--- Listed entries ---

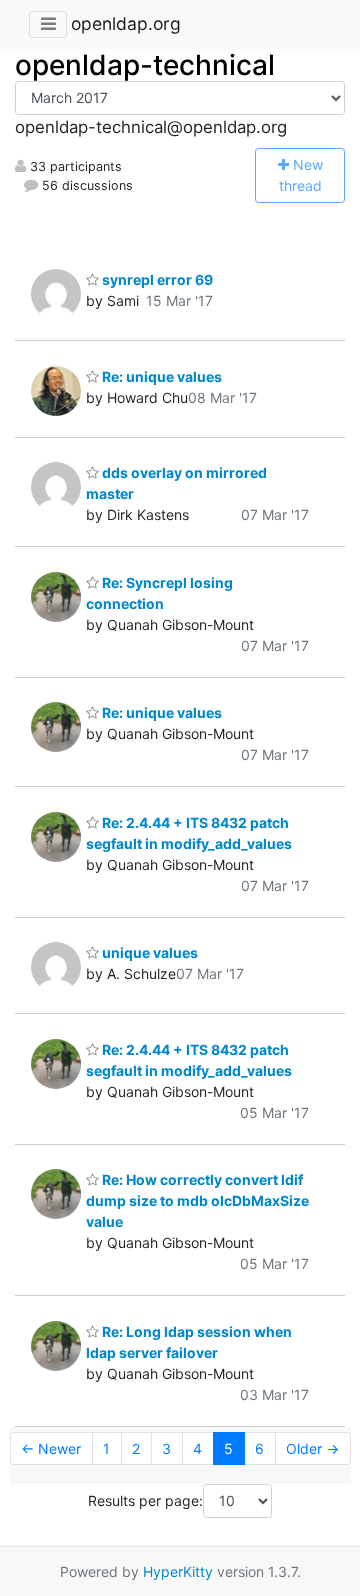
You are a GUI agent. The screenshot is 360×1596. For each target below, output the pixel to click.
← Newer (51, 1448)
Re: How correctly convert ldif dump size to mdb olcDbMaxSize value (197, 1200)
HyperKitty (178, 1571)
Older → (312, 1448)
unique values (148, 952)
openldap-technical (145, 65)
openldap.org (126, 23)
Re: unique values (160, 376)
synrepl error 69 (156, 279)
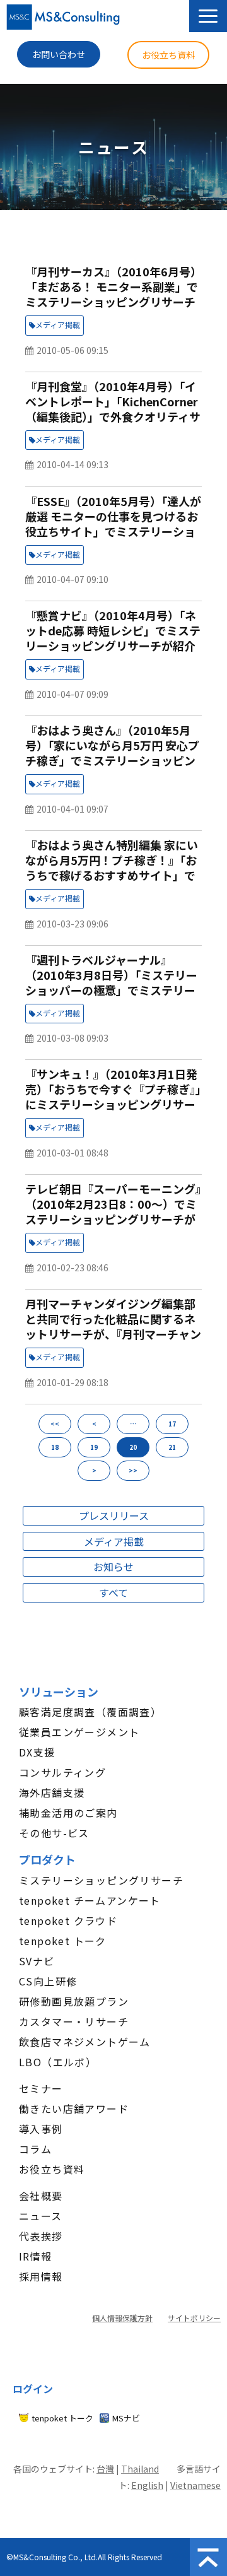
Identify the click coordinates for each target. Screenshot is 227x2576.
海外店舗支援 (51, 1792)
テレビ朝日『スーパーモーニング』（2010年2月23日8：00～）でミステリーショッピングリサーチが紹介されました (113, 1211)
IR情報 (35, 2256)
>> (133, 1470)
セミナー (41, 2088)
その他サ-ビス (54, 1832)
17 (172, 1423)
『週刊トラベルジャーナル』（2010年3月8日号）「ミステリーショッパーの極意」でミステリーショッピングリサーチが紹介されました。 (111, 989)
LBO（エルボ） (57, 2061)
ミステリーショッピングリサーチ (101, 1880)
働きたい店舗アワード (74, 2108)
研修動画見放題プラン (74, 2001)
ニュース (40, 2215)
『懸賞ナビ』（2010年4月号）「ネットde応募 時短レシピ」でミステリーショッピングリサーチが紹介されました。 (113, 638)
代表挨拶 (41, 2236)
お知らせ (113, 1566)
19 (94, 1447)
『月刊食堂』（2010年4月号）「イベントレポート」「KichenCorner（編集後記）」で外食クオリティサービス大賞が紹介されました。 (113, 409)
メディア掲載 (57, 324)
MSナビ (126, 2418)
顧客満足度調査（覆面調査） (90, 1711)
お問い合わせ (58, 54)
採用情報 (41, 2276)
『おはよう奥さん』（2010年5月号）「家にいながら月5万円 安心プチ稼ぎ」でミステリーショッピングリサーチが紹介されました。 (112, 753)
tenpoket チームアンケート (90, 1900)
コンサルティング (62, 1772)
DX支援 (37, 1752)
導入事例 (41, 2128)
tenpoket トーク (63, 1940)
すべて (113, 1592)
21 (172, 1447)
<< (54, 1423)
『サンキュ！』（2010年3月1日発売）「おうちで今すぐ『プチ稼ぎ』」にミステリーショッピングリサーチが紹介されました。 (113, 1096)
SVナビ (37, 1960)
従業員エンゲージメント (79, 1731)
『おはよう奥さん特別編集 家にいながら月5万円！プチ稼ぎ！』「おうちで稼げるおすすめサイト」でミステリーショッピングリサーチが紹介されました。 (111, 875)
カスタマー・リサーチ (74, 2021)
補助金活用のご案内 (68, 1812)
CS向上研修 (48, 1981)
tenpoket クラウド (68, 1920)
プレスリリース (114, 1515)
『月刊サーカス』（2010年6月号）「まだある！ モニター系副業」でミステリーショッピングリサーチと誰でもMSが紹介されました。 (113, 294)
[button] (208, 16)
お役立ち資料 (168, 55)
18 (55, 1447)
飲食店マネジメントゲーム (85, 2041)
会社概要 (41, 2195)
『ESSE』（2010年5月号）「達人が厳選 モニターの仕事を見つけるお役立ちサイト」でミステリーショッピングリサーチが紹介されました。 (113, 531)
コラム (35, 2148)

* * *

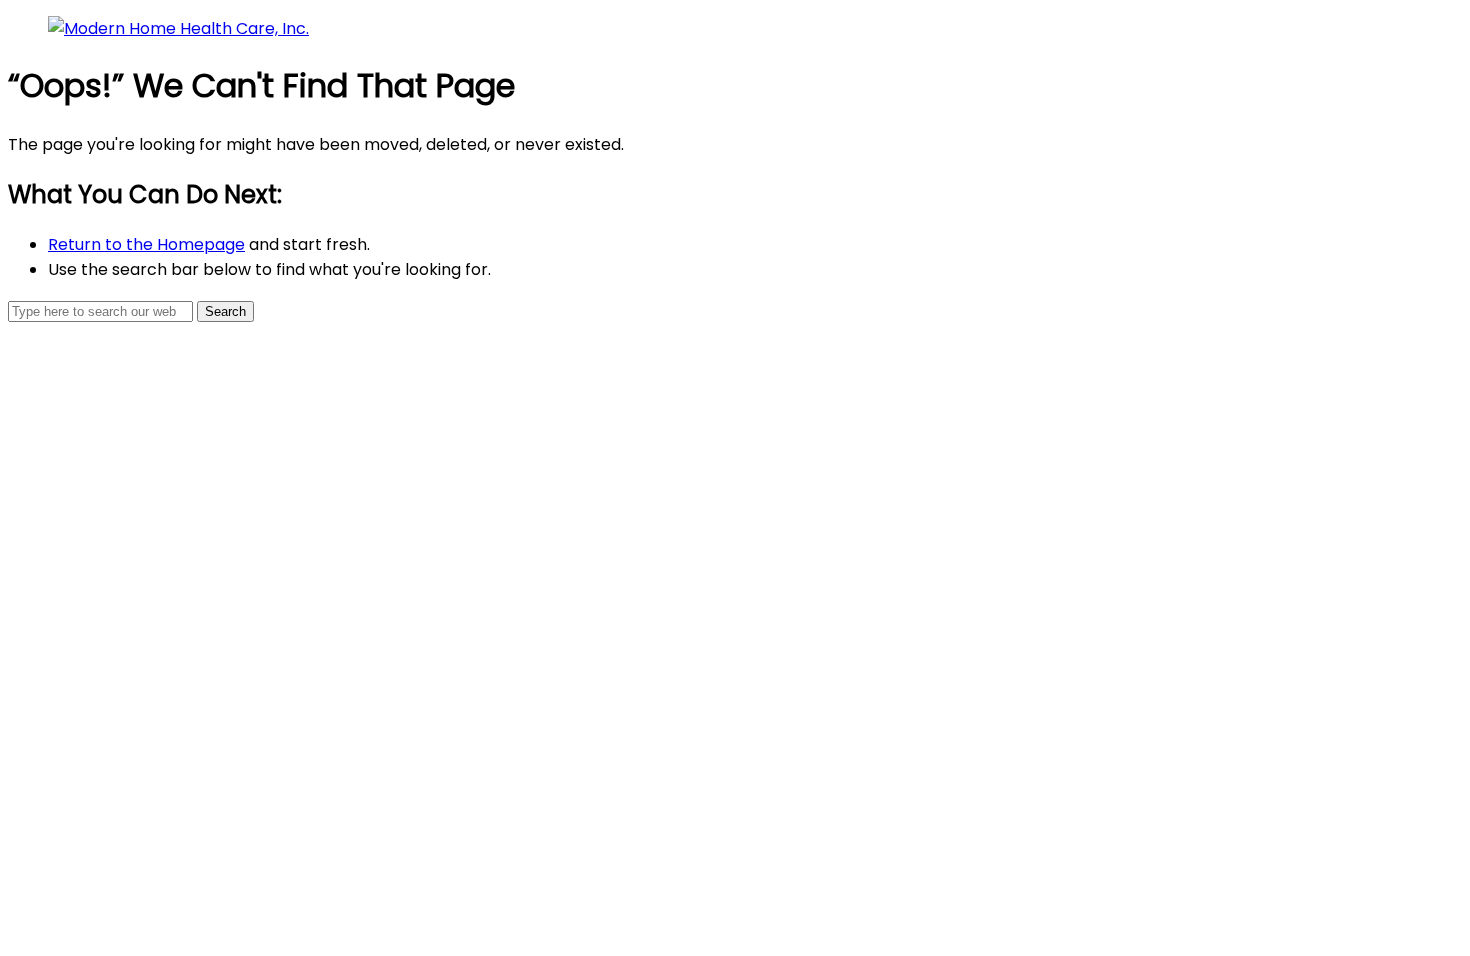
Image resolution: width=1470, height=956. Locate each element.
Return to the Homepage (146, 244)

==

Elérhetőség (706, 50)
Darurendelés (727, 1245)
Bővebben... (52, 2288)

--- Work instruction ---
Search the data above for the string "each". Report every line where it is found.

--- Answer section ---
You are a GUI agent. The screenshot is 360×1596. For each target below, output the pixel to click.
Identify the click coordinates for each target. Screenshot is 227x2576.
Image resolution: width=1470, height=956. Locate each element.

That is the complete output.